For the Fort McMurray all-text file, I split the 2.6 gigabyte file into 314 files of 2000 lines each. Using the Terminal, I navigated to the directory with the plain text file downloaded into it and entered the command:
split -l 2000 7368-fulltext.txt
This splits the file into multiple files, each 2000 lines in size -- these files are named
xac, etc. I then moved all of these files (you can use your file explorer) to a new folder, named
Using AntConc to Examine Concordances and Collocates
Using "Open Dir" from the "File" menu, we're going to choose the
FMMWildfiresSplit directory. This loads all 314 text files into AntConc.
A search under the "Concordance" tab will find every instance of a word or phrase, and display it in context with several words to the right and left of it. In this example, I did a search for "oil sands," which should be highly prevalent when examining the new coverage surrounding the wildfires, which took place in an area dominated by the oil extraction industry. After sorting through my 314 text files, AntConc found 83 888 uses of the words "oil sands" in the collection, and displays them with their contexts.
However, when examining concordances, a researcher still has to read through each instance of the word. Therefore, this method is generally more useful when dealing with a small number of word uses.

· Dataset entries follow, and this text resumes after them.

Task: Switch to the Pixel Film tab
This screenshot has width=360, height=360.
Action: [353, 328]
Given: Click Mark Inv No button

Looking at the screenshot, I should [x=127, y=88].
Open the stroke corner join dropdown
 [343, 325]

Another way that AntConc can analyze a text source is through collocates. Collocation measures the association between words and entities in a body of text. AntConc will show you the words found most frequently within a set number of words before and after your search term. In this example, we see the words that most frequently appear within five words before or after the search term "parents". Using the drop-down menu near the bottom of the window, I have set the sorting to "Sort by Frequency," which lists the words from most frequently appearing near my search term, to least frequently. The most frequent words are stop words, the most common words in the English language, such as "and", "the", "to", and "of".. However, if you scroll down, we see more interesting collocates.

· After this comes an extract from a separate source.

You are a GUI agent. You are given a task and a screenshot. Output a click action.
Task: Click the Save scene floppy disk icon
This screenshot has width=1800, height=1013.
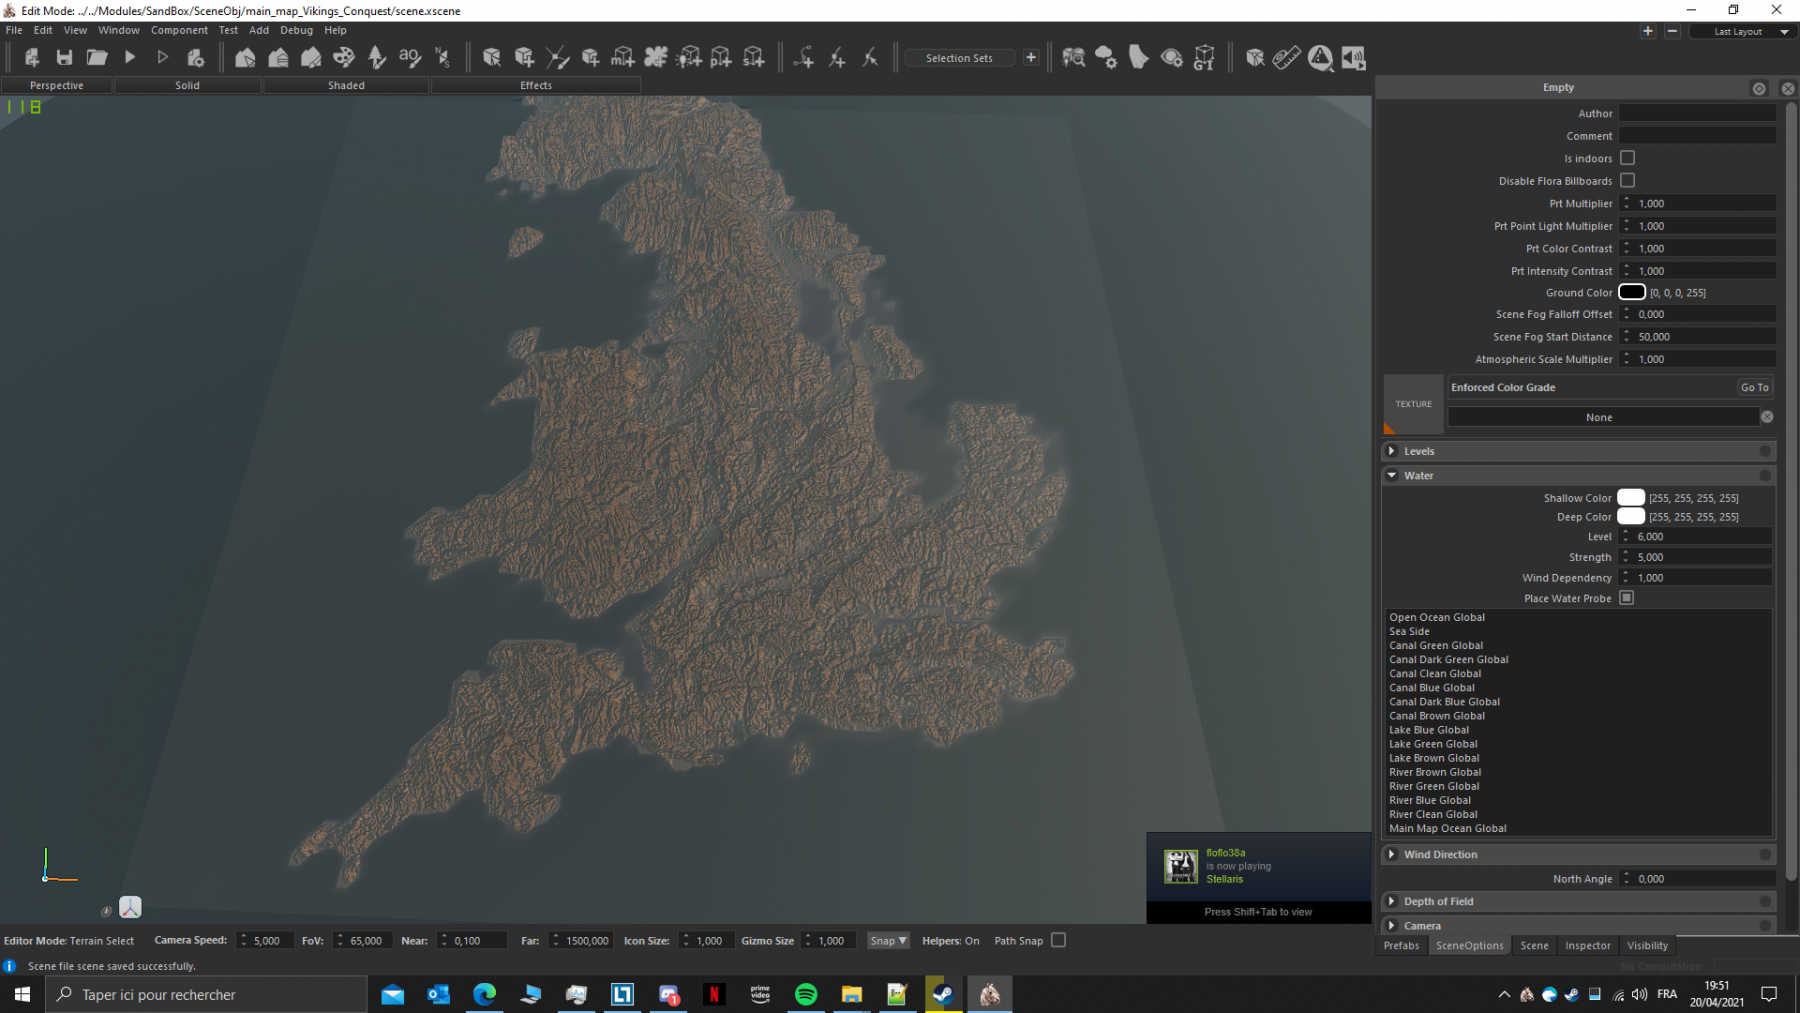click(x=64, y=58)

Perhaps even more usefully, AntConc allows you to click on any collocate, and will show all concordances of that word along with your search term. Using this method, it is possible to view all instances of two related words within your text source. If you already know the word that you are looking for in relation to your search term, you can also do this directly through the Concordance tab, using AntConc's advanced search tools. The other benefit is that you can create a context word list, in order to further tailor your search results according to multiple context words. However, this requires you to already know the specific context and search terms that you expect to see; for this, it can be helpful to first run Collocation to view the most frequently-used words.
Overall, AntConc provides rather surface analysis on text sources, by looking at the instance of a named search term, and the context within which that word is found. However, this type of analysis can be incredibly useful for dealing with situations where keyword searches yield too many results to be meaningfully read, or to determine the context around which a search term is found. By combining search terms, it is possible to whittle thousands of keyword results down to a few dozen relevant matches.